Dans la course à sa succession, Carney était opposé à Chrystia Freeland, ancienne ministre des Finances et figure influente du gouvernement. Leur proximité personnelle – Carney étant le parrain du fils de Freeland – n’a pas empêché une confrontation serrée. Tous deux défendaient des politiques similaires sur des points clés, notamment la baisse des impôts pour les classes moyennes.

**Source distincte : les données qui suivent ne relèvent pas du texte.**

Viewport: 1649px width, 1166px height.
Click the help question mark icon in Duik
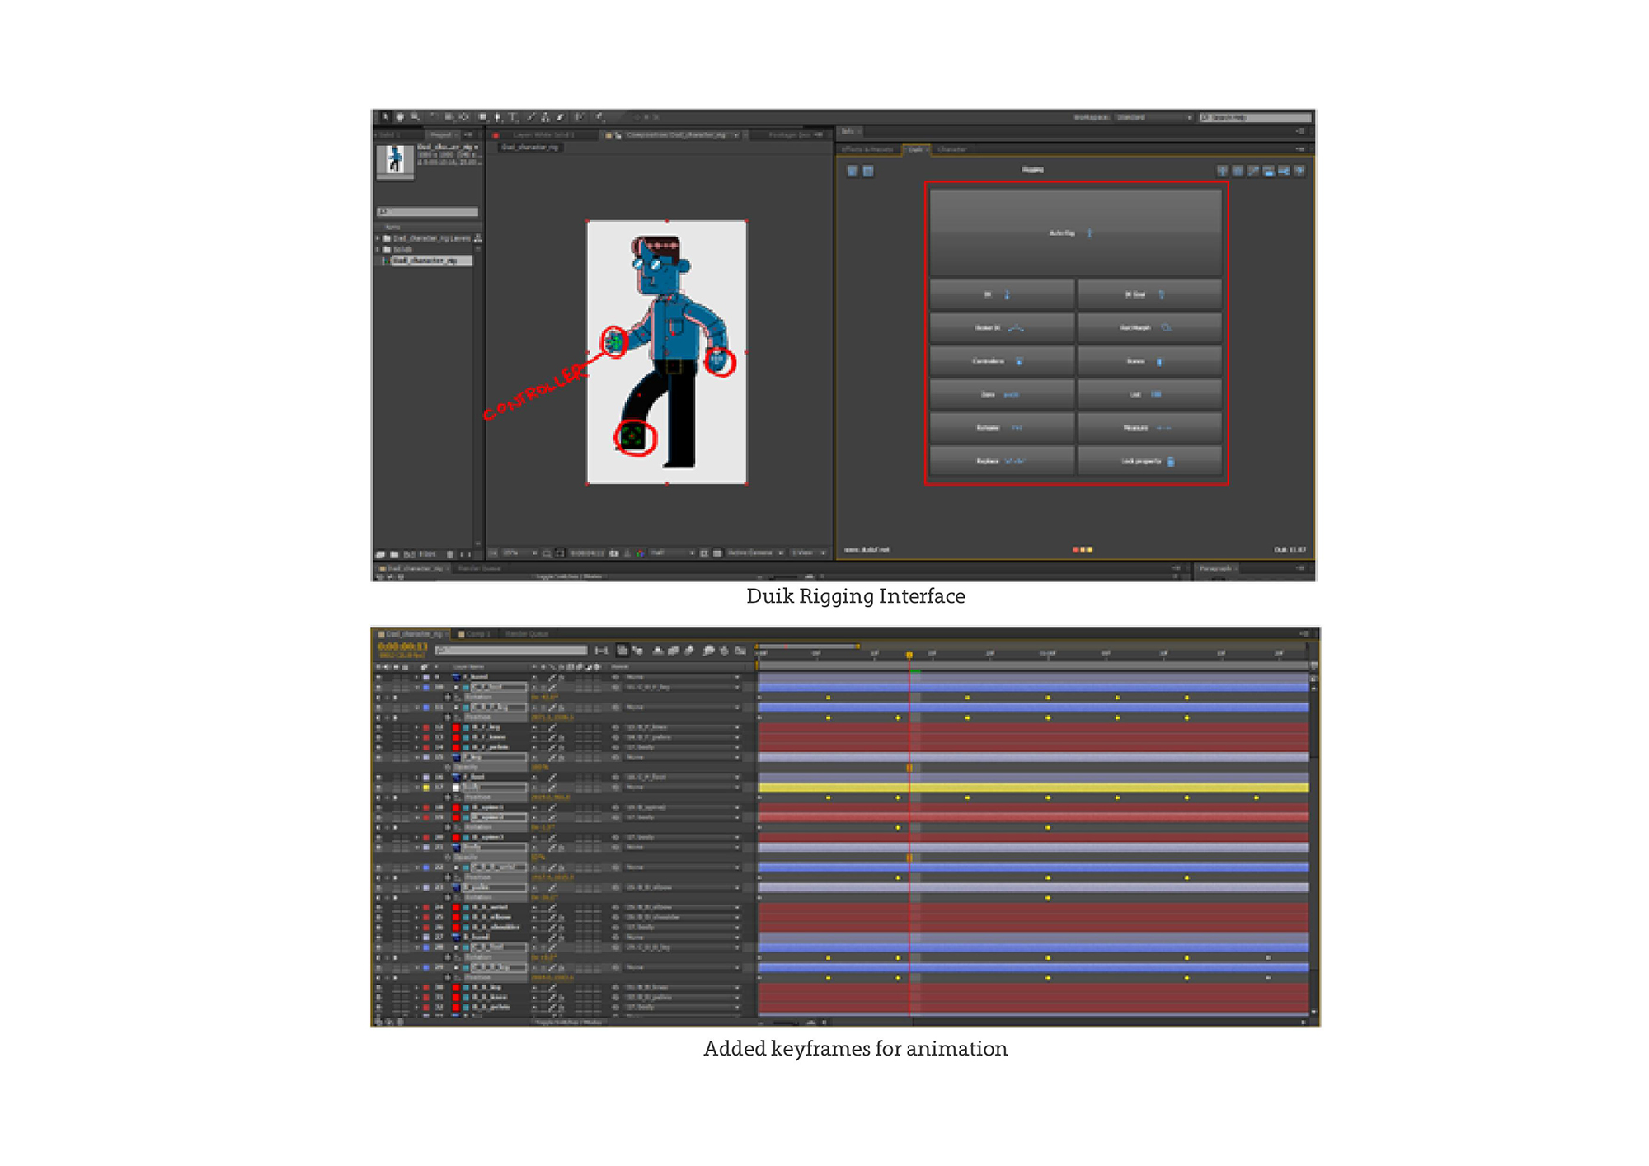click(x=1299, y=172)
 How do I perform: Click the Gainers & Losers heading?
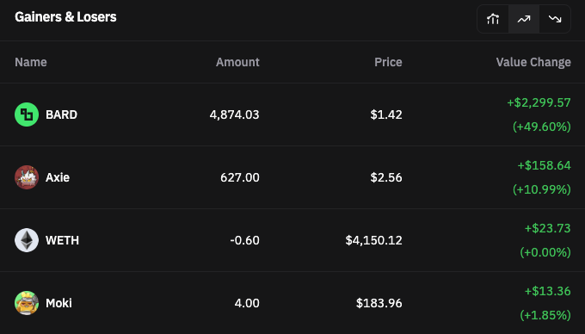65,17
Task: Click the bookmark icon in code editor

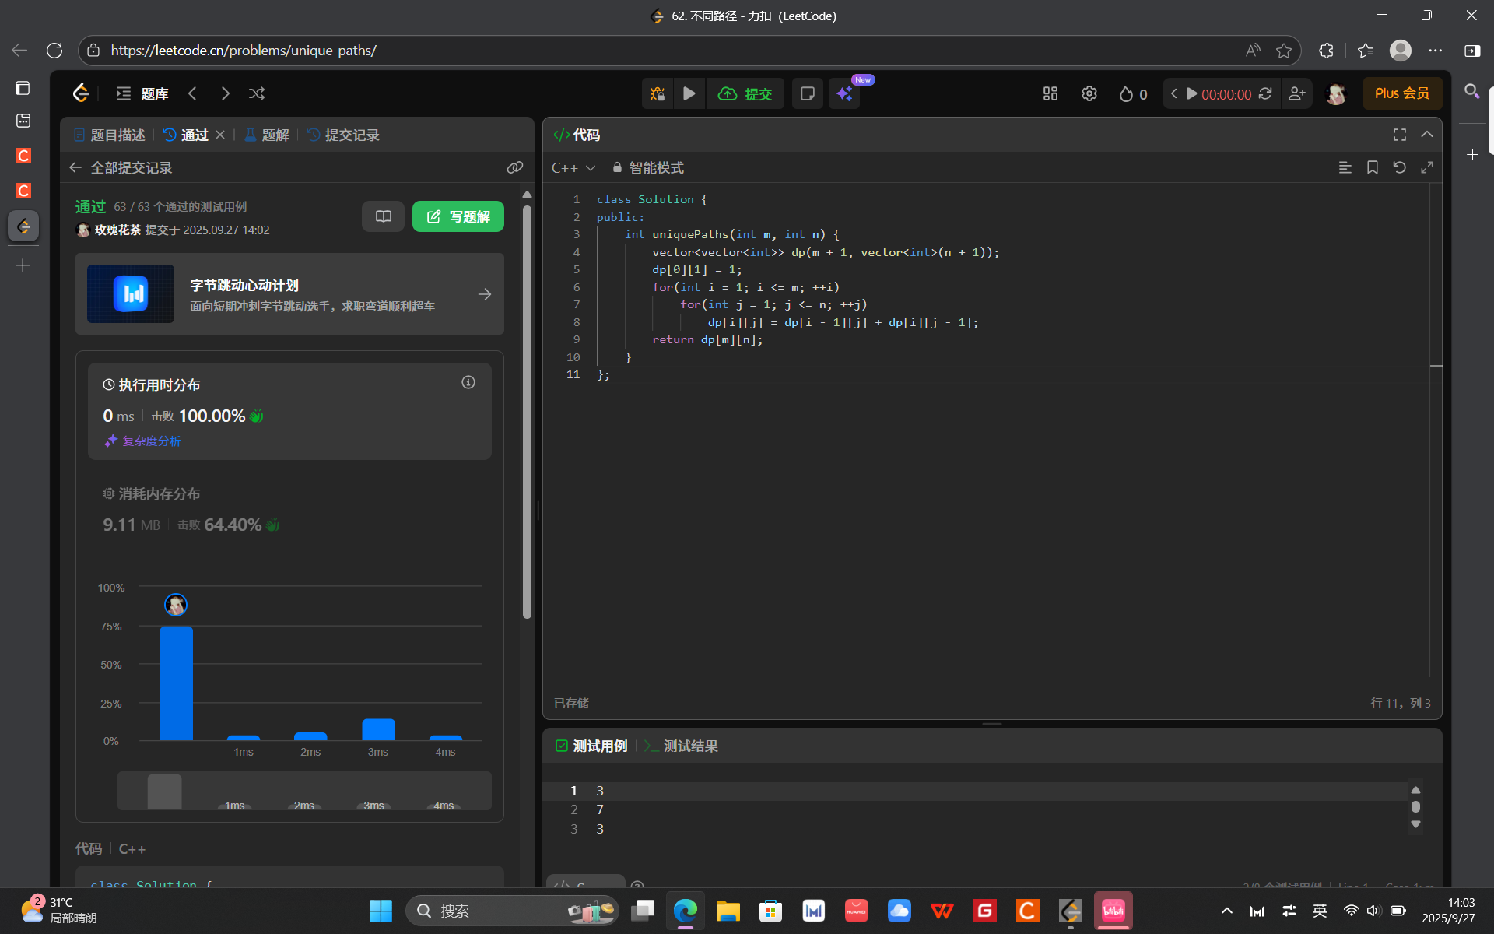Action: 1373,167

Un profil technocratique séduisant

La victoire de Carney s’explique en grande partie par son image de technicien compétent, éloigné des querelles partisanes et de l’usure du pouvoir. Ancien gouverneur de la Banque du Canada en pleine crise financière de 2008-2012, il s’est forgé une réputation de gestionnaire efficace avant de prendre les rênes de la Banque d’Angleterre. Catholique pratiquant, il n’est pas directement associé au bilan controversé de Trudeau, ce qui lui permet d’apparaître comme un dirigeant capable de tourner la page des échecs récents, notamment en matière d’inflation et de crise du logement. Il prône ainsi la construction massive de logements préfabriqués à bas coût. « Je suis un pragmatique », a-t-il affirmé lors d’un débat. « Quand je vois un problème, je le résous. »

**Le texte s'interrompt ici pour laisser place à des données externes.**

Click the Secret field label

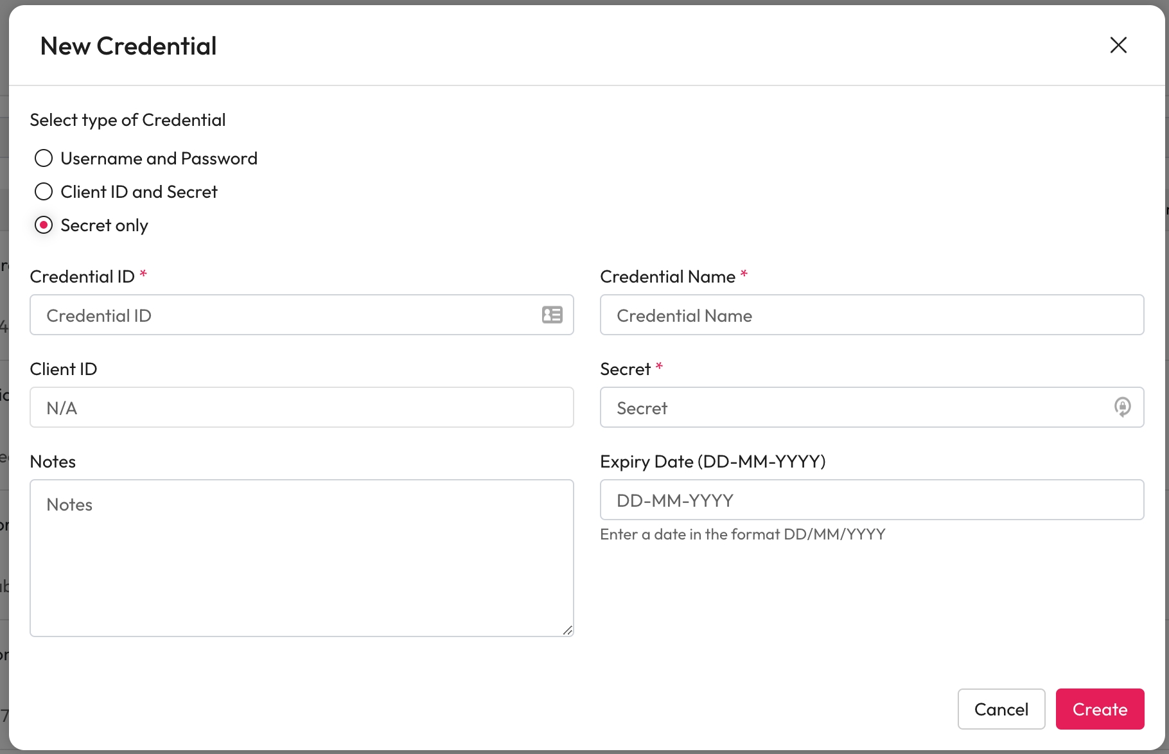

Un tournant plus conservateur

Originaire de Fort Smith, aux confins de l’Arctique, Carney est issu d’un milieu modeste : sa mère était institutrice et son père, directeur d’école, est ensuite devenu professeur d’histoire de l’éducation à l’université de l’Alberta. Diplômé d’Harvard et d’Oxford, il a passé treize ans chez Goldman Sachs avant d’intégrer la Banque du Canada, puis d’occuper des postes stratégiques dans la haute administration. Son physique avantageux lui a même valu le surnom de « George Clooney de la finance ».

Mais son véritable défi commence maintenant. Pour s’installer durablement au pouvoir, il devra affronter l’ultraconservateur Pierre Poilievre lors des élections générales prévues entre fin avril et octobre au plus tard. Afin de séduire un électorat plus large et contrer son adversaire, il a déjà infléchi son programme vers la droite, supprimant notamment la taxe carbone sur les ménages, l’une des rares mesures environnementales du pays, très impopulaire auprès des électeurs.

Un duel sous haute tension face à Trump

Le vainqueur de cette élection aura rapidement un enjeu de taille : gérer les relations tendues avec les États-Unis. Donald Trump, qui mène une offensive commerciale agressive contre le Canada, a récemment laissé entendre que ce « pays brisé » pourrait même faire l’objet d’une annexion. Dans ce contexte, Mark Carney semble être le candidat le mieux armé pour affronter le président américain. Selon un sondage Angus Reid publié la semaine dernière, il est perçu comme le plus apte à défendre les intérêts du Canada face à Trump, recueillant 43 % d’opinions favorables contre 34 % pour Poilievre, dont les positions « anti-woke » s’alignent souvent sur celles de l’ancien président américain.

L’épreuve du feu ne fait donc que commencer pour Mark Carney, qui devra prouver rapidement qu’il peut non seulement incarner le renouveau du Parti libéral, mais aussi redresser un pays en proie à de nombreux défis.